Em terceiro lugar, mesmo que nenhum destes cenários se verifique, não parece possível escapar-se a uma repressão cada vez maior. Com consequências na degradação das já tão frágeis condições de sobrevivência dos venezuelanos.

O que nos leva a um último ponto: Maduro tenderá a tentar impor a sua vontade, agora que se sente verdadeiramente ameaçado. Da mesma forma, a oposição sentirá que não tem nada a perder. O que pode, efectivamente, degenerar numa guerra civil. Especialmente porque a Venezuela tem poucos amigos internacionais e os únicos intervenientes que podiam ter verdadeiramente influência, o Brasil e a Argentina, estão eles próprios presos às suas crises internas e há alguem tempo tentam manter-se o mais longe possível desta situação.

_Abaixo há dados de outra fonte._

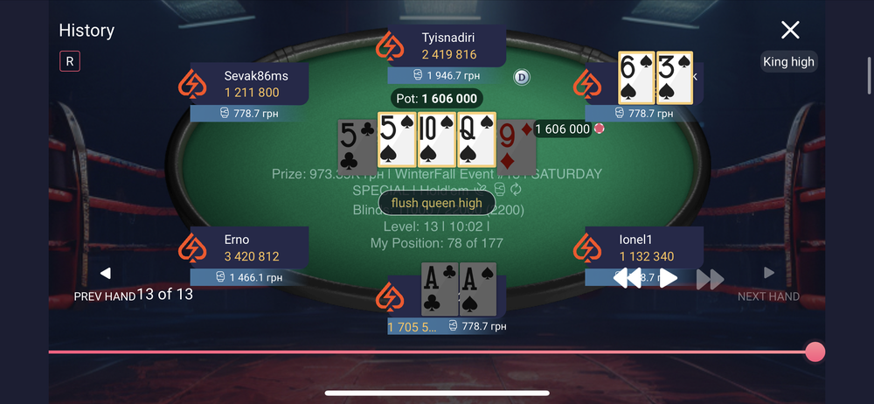874x404 pixels.
Task: Open Ionel1 player avatar icon
Action: pos(587,247)
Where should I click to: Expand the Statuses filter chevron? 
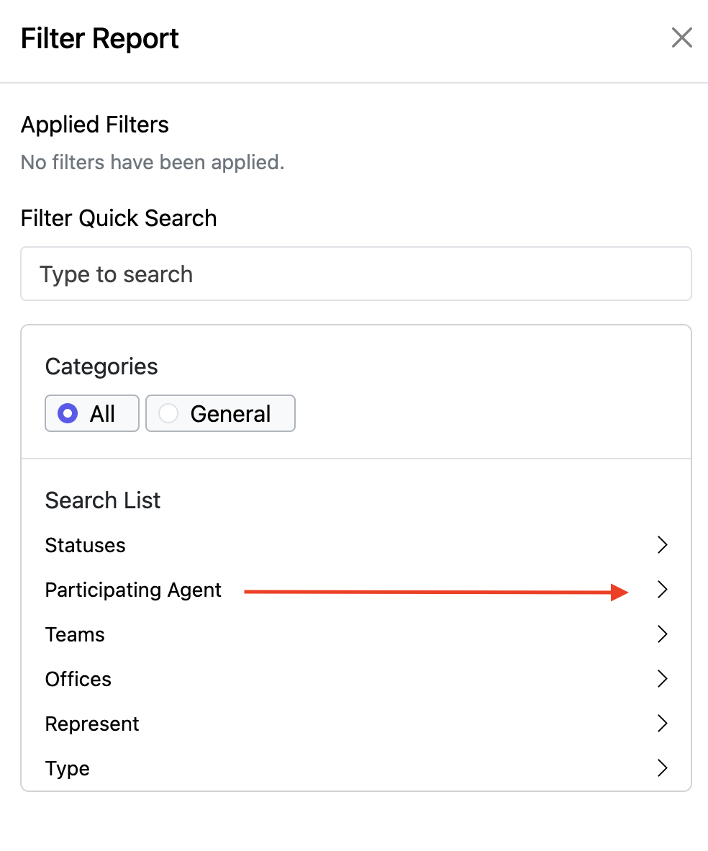pyautogui.click(x=663, y=545)
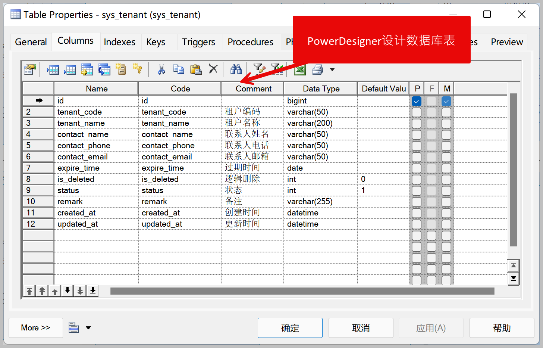The width and height of the screenshot is (543, 348).
Task: Click the column Properties toolbar icon
Action: coord(30,69)
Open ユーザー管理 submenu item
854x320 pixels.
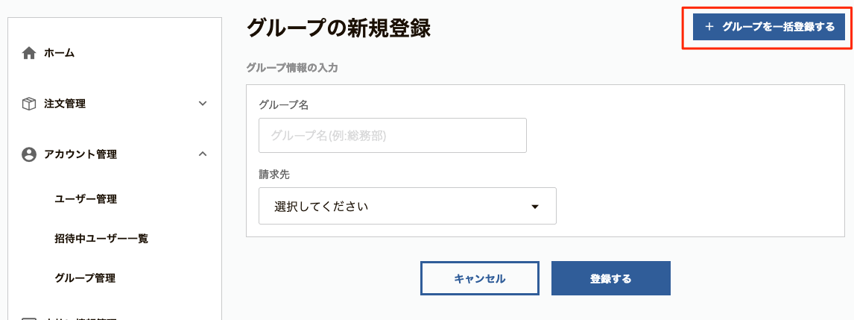coord(86,199)
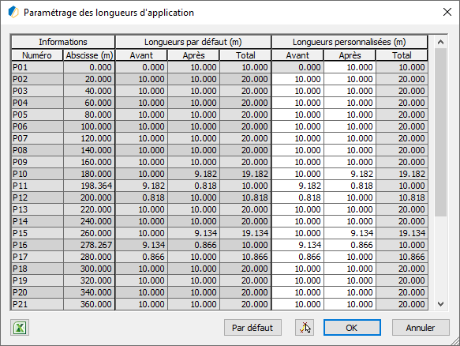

O destino da Venezuela é muitíssimo incerto, mas é difícil imaginar um desfecho positivo. Já que pouco se pode fazer, que sirva de exemplo às múltiplas sociedades divididas – algumas aqui bem perto – relativamente ao que pode acontecer quando se elege um líder populista radical que prometeu mundos e fundos a uma população insatisfeita (falo, obviamente, de Hugo Chavez), e depois herdada por quem não aprecia a democracia e seguiu atabalhoadamente com a dita revolução bolivariana, já ferida pela descida acentuada do preço de crude. Deu naquilo que se vê. Que a Venezuela, apesar das devidas diferenças de contexto, sirva para que não se substimem riscos que nos podem estar a bater à porta.